(Work request):
The answer should be a single number: how many lines of the entries below hold the word "avatar".
►
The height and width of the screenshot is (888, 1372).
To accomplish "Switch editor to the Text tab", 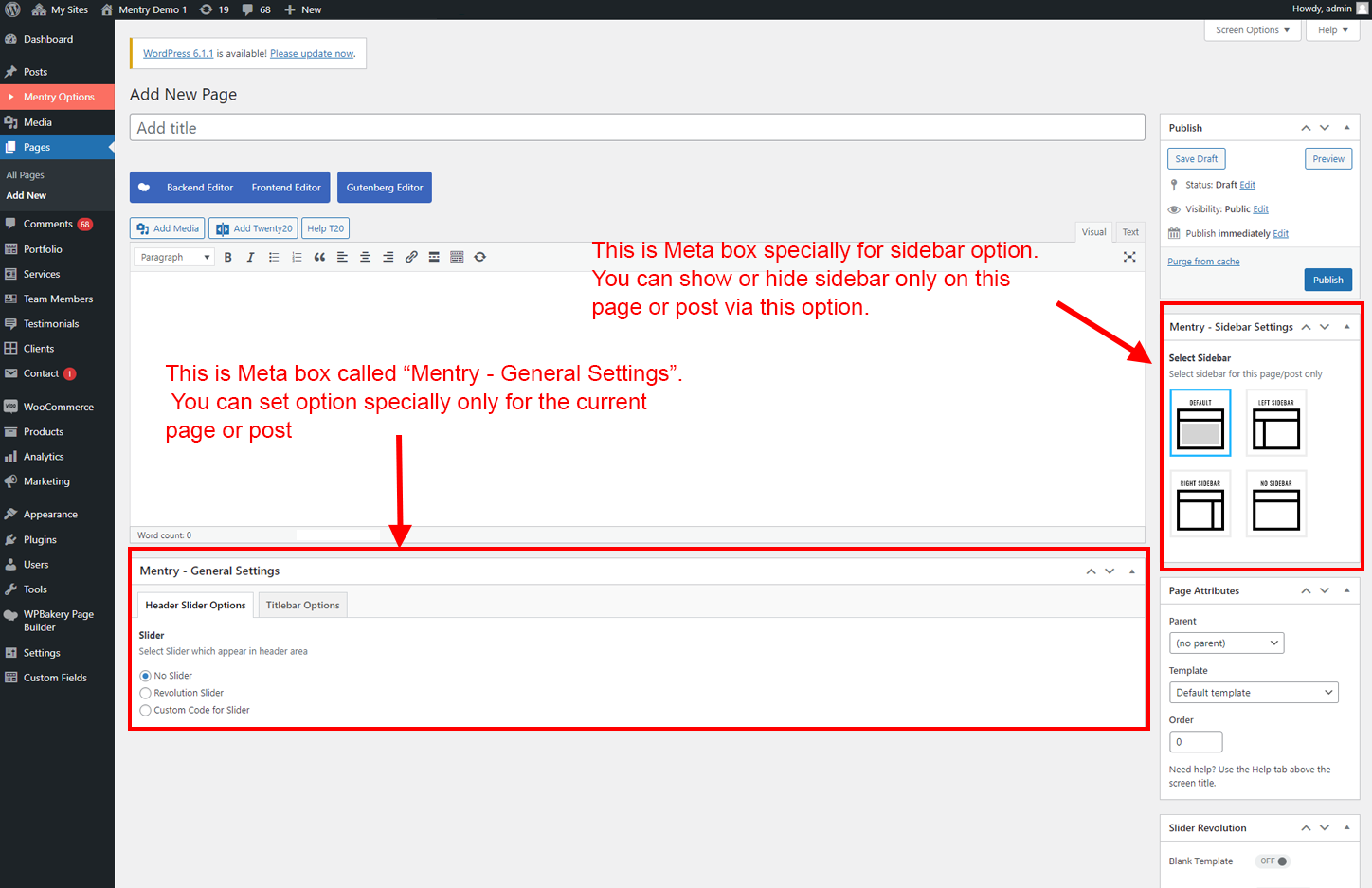I will [1130, 232].
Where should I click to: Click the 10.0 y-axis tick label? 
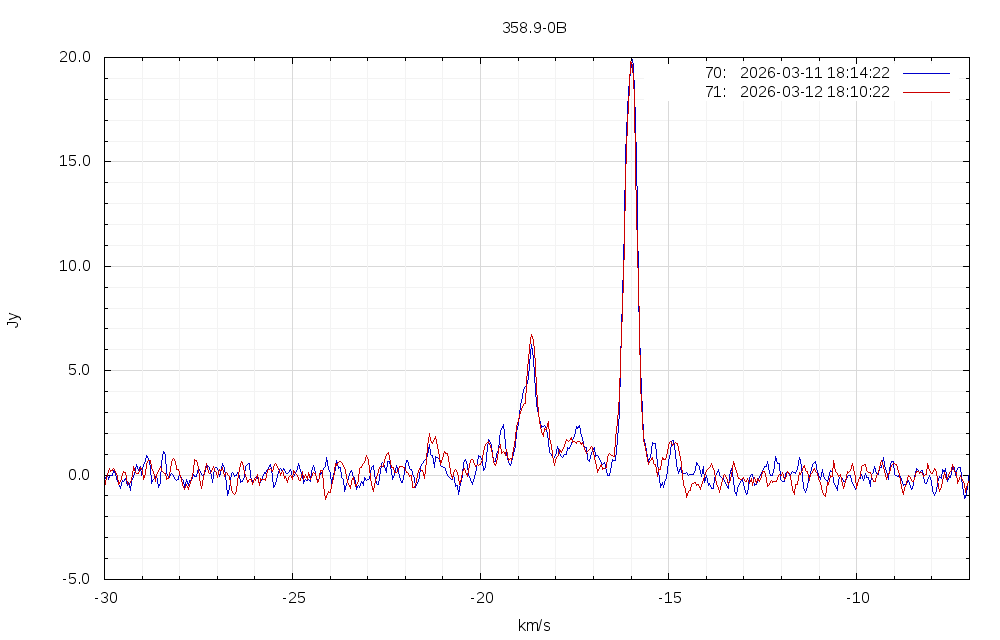[x=75, y=266]
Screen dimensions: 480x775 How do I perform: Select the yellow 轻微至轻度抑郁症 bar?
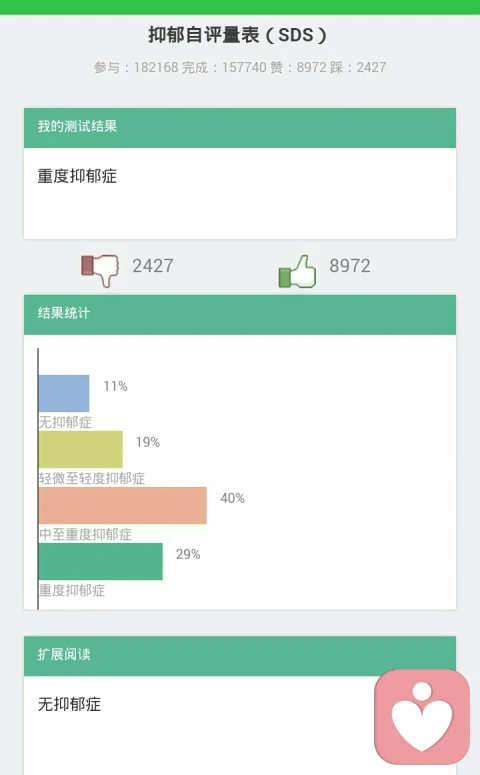(x=81, y=449)
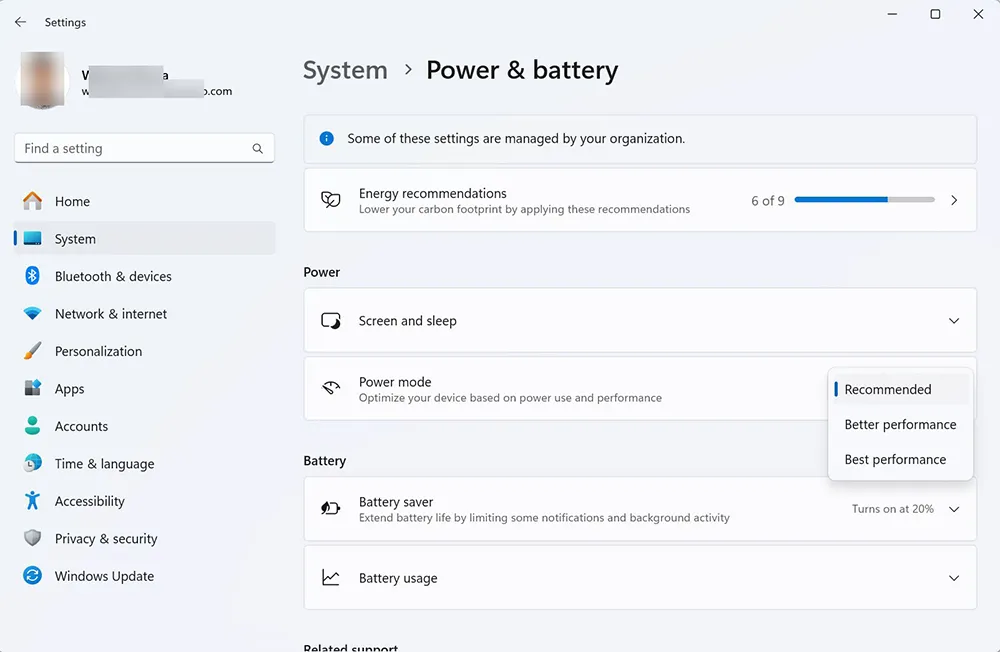Switch to the Home settings page
The width and height of the screenshot is (1000, 652).
[72, 201]
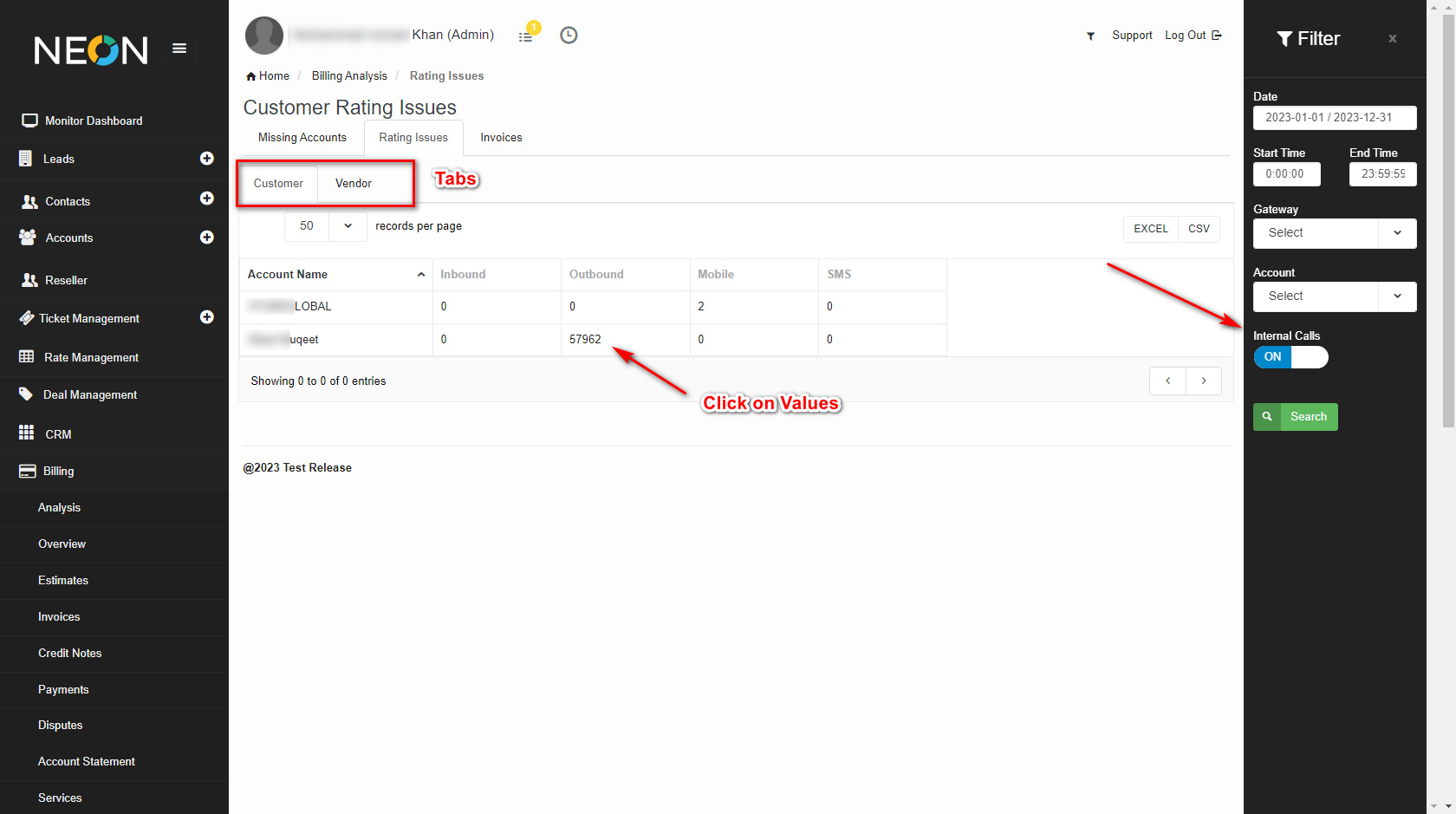Add a contact using the Contacts plus icon
1456x814 pixels.
(206, 199)
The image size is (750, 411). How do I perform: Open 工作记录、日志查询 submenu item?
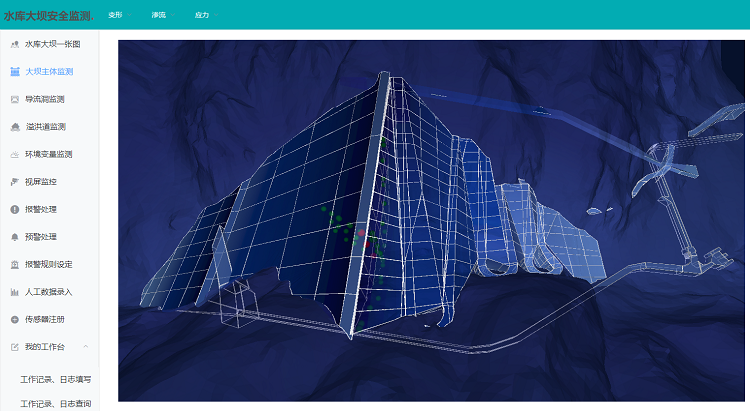pos(55,404)
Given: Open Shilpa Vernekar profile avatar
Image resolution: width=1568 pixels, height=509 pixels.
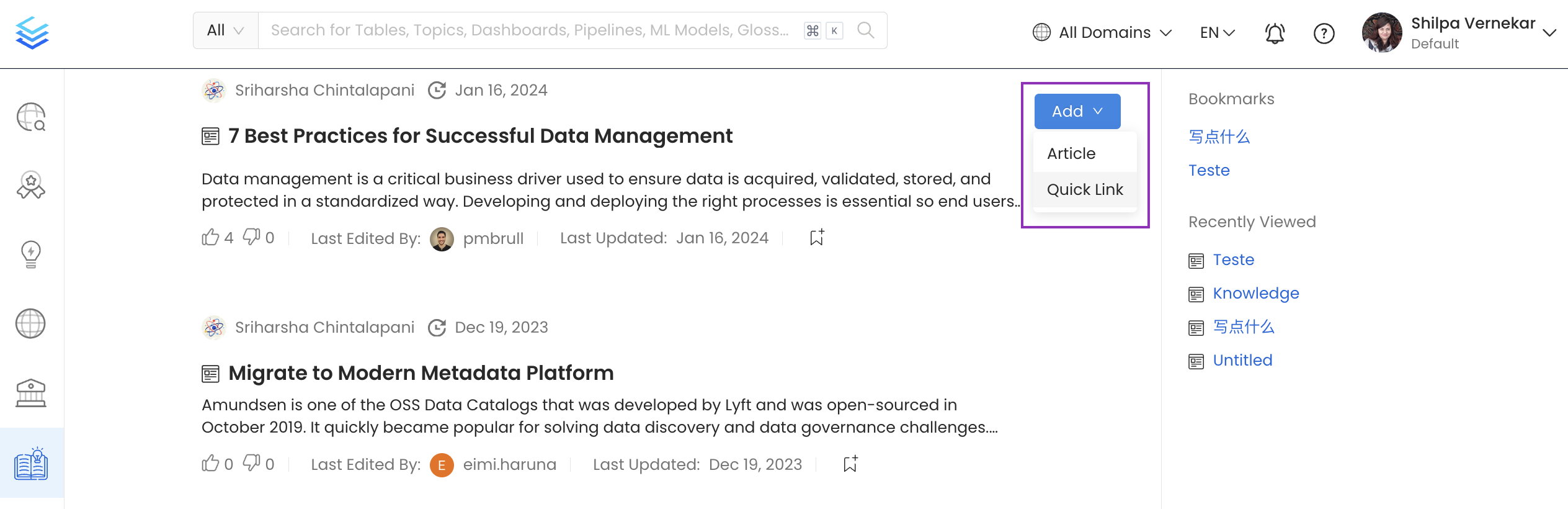Looking at the screenshot, I should tap(1381, 32).
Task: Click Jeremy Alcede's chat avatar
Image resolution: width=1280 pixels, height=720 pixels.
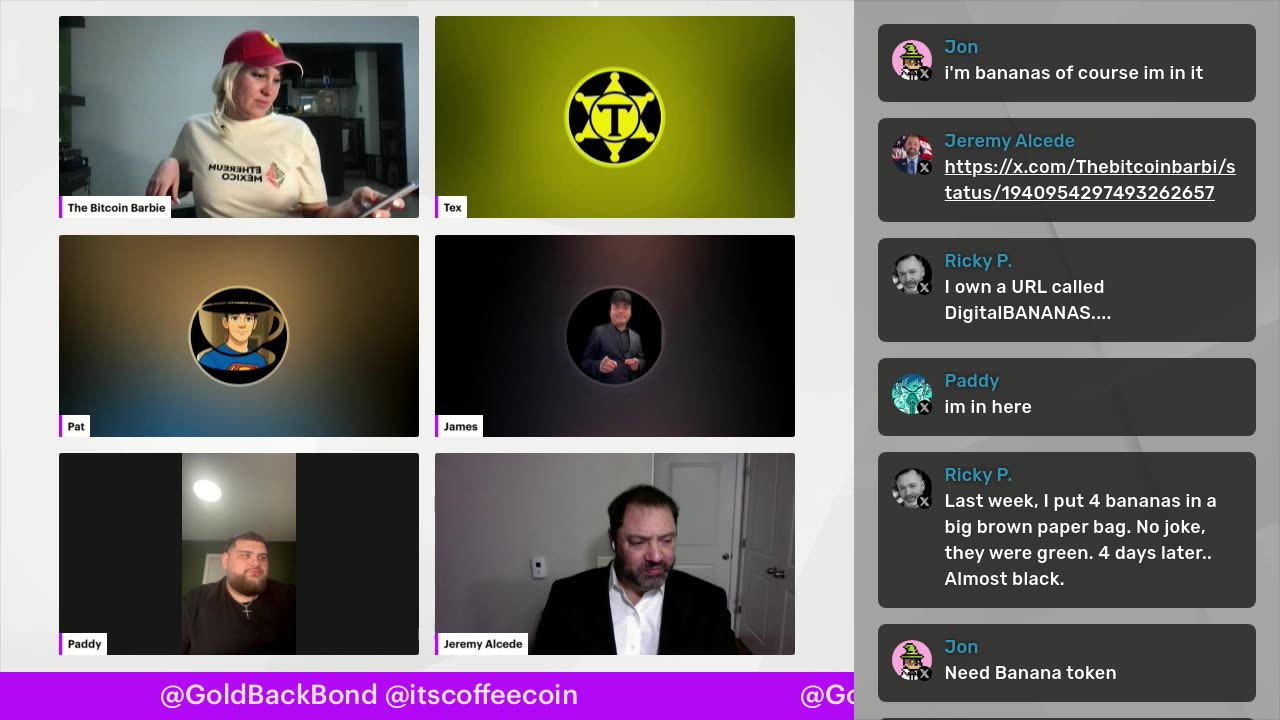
◄
(Reply):
2